Israeli journalist and author

Daniel Dagan (Hebrew: דניאל דגן; born 1944 in Cairo) is an Israeli journalist and author.

Daniel Dagan moved with his family from Cairo to France in 1952. A year later he emigrated to Israel. He was brought up in Kibbutz Mishmar HaEmek in the Jezreel Valley, not far from Nazareth.

During his military service, as well as in the reserve, Daniel Dagan worked as a military news correspondent. In this capacity he was among the first Israeli troops who crossed the Suez Canal westwards in the Yom Kippur War of 1973, his first return to the country of his birth.

Dagan graduated in political science and economics from the Tel Aviv University. He also studied in universities and other academic institutions in France, Spain and Germany.

From 1970 through 1977 he was the political correspondent of Maariv (newspaper). From 1978 through
1993 he was with Haaretz, serving most of the time in European capitals. Dagan also worked for Galei Tzahal, (Israel Defense Forces Radio), and for the New York-based Jewish Telegraphic Agency.

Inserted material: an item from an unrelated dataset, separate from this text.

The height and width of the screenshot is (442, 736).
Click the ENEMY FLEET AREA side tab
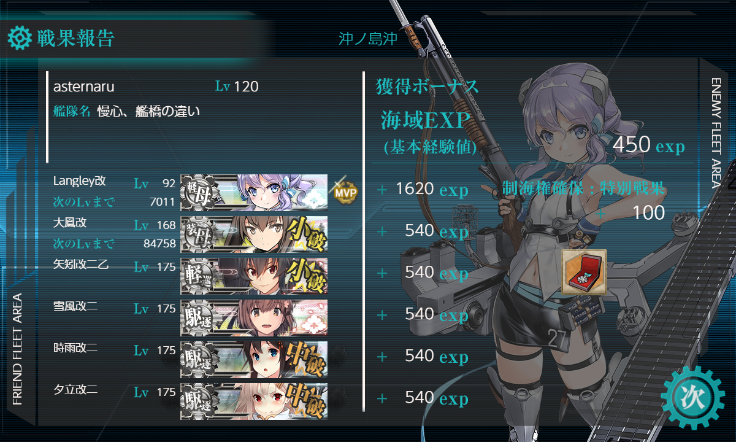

Over the years, Dagan has contributed to the Op-Ed pages of The International Herald Tribune and Le Monde (both in Paris), El Mundo (Spain) (Madrid), Die Zeit (Hamburg) and other international newspapers and magazines.

Dagan is now based in Berlin, where he works mainly for the public radio and television station IBA (Israel Broadcasting Authority). He appears frequently on radio and television shows in Germany, mostly commenting on the situation in the Middle East and Europe’s role in the region. He launched his blog in 2009.

Dagan is a founding member of the Board of Trustees of Bonn International School (BIS) as well as board member of the Association of the Foreign Press in Germany (VAP) and of the Brussels-based Association of European Journalists.

Dagan is married and has a daughter, Miriam, and a son, David.